Vários ossos e fragmentos de ossos de A. sediba, incluindo um crânio em ótimo estado de preservação, foram desenterrados de uma região cavernosa próxima a Johanesburgo. Eles pertenciam a dois indivíduos pré-históricos: um jovem, com 10 a 13 anos de idade, e uma mulher, com cerca de 30.

A datação dos sedimentos nos quais os fósseis foram encontrados indica que eles morreram cerca de 1,9 milhão de anos atrás, posicionando a espécie num período crucial da evolução humana, em que versões mais modernas de Australopithecus estavam dando lugar a versões mais primitivas de Homo.

O Australopithecus sediba desponta nesse cenário como uma espécie transitória, portando características de ambos os gêneros.
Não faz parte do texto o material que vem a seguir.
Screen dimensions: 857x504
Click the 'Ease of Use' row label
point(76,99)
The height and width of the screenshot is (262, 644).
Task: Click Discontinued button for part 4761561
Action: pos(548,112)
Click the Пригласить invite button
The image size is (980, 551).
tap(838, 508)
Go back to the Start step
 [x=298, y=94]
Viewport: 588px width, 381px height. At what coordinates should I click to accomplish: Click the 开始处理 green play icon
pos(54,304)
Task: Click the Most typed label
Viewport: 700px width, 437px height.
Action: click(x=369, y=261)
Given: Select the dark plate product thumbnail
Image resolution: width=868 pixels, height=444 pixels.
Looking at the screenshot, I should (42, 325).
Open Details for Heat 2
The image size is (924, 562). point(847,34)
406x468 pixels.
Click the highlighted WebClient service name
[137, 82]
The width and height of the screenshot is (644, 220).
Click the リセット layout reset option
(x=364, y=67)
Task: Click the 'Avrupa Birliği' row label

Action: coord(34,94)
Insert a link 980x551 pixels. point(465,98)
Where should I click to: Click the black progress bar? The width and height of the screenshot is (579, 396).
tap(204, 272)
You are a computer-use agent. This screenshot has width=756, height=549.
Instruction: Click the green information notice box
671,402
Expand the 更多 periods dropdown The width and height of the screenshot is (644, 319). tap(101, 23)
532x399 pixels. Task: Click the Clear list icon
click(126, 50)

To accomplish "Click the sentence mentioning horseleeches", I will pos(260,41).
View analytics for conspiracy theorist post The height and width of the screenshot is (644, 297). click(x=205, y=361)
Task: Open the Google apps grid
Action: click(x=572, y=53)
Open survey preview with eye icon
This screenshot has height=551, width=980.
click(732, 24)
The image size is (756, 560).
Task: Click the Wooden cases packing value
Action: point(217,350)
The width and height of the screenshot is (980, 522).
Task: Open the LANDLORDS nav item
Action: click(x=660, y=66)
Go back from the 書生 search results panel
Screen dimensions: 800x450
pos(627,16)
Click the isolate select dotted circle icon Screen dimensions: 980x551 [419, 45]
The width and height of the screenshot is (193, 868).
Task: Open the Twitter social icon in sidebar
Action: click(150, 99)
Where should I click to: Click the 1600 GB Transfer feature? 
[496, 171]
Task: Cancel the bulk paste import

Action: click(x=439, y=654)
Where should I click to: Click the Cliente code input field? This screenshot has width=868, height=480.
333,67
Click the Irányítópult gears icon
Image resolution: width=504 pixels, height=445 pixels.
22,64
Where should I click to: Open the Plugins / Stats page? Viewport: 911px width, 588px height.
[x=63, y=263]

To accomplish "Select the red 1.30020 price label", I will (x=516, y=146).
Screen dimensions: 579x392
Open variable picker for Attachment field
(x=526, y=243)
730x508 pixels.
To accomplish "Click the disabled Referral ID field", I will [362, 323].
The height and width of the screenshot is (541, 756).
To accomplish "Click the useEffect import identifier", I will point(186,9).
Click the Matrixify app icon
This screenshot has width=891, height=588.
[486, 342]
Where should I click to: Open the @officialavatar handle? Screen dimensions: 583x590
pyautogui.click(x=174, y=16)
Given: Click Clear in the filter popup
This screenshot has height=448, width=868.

Sua morfologia geral é típica dos australopitecinos, com cérebro pequeno, baixa estatura, braços longos e pernas curtas. Mas há peculiaridades no formato do crânio e da pélvis que o colocam mais próximo do gênero Homo do que os outros.

"Se fosse só pela pélvis, eu diria que é um Homo erectus", diz o pesquisador Lee Berger, do Instituto de Evolução Humana da Universidade de Witwatersrand, na África do Sul, principal responsável pela descoberta e pela descrição dos fósseis, publicada na revista Science. "Sabemos agora que é preciso muito mais partes (de um esqueleto) para definir uma espécie ou até um gênero", completou ele, referindo-se à controvérsia que envolve a classificação dos fósseis mais primitivos de Homo. Muitos pesquisadores acham que H. habilis e H. rudolfensis, por exemplo, deveriam ser reclassificados como Australopithecus.

Em entrevista coletiva por telefone, Berger contou que sua primeira inclinação foi mesmo classificar o A. sediba no gênero Homo. No fim das contas, porém, várias características mais primitivas - principalmente os braços longos e a cabeça pequena - acabaram por segurar o fóssil entre os australopitecinos. A capacidade endocraniana do A. sediba (espaço disponível para o cérebro) era de 420 cm³, pouco maior que a de um chimpanzé moderno (350 cm³), porém menos da metade da de um Homo erectus (900 cm³) e apenas um terço da de um Homo sapiens (1.300 cm³).


O que não diminui a importância da descoberta. De fato, esse mosaico de características coloca o A. sediba como um forte candidato a ancestral direto dos seres humanos modernos. Trata-se de uma história complicada, que pode ser contada de diferentes formas, dependendo do narrador. Assim como há várias espécies descritas de Australopithecus, há várias espécies de Homo, e não há consenso entre os cientistas sobre como cada uma delas se relaciona no emaranhado de galhos e raízes da árvore evolutiva que deu fruto ao Homo sapiens. As únicas "certezas", aparentemente, são que os Australopithecus deram origem ao Homo, cerca de 2 milhões de anos atrás, e que o Homo erectus deu origem ao Homo sapiens, cerca de 200 mil anos atrás.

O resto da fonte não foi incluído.